The WikiLeaks Mole

He found out two years later, when, on a plane back from a family vacation, he fixed a laptop for a businessman sitting next to him. The executive was so impressed by his skills that he offered him a job at the Icelandic financial firm Milestone: scrubbing computers of sensitive documents. Siggi figures the company trusted him with such data because he was only 14 and must have thought, as he says, “I wouldn’t understand what I was supposed to delete.” Plus, the pay dwarfed that of his paper route.

Curious about the files he was erasing, he’d copy them and study them at night. What he eventually discovered astonished him: Employees of Milestone seemed guilty of large-scale corruption in collusion with local politicians. At this time, in 2009, Iceland was reeling from the worldwide financial crisis, and Siggi believed the people deserved to know the role of Milestone and their dirty politicians – even if that meant leaking the files. “Someone has to do it,” he thought, “and why not me?”

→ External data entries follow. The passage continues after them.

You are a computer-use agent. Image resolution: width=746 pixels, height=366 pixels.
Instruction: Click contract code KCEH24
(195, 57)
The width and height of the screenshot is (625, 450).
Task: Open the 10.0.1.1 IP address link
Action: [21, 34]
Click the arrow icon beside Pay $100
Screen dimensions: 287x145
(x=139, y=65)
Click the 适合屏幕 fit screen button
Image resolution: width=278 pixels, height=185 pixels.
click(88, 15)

In the fall, Siggi says he brought more than 600 gigabytes of Milestone data to the Icelandic newspaper Dagbladid Vísir, making front-page news and leading to investigations against the politicians and businessmen he exposed. Siggi believed in the importance of exposing the corruption he describes as “illegal as it gets.” With his identity still secret, he kept on leaking to other media outlets until, for reasons he never learned, his childhood friend outed him, a betrayal that changed him. “I literally just stopped believing in humanity,” he says. “Since then, I just basically stopped having feelings.”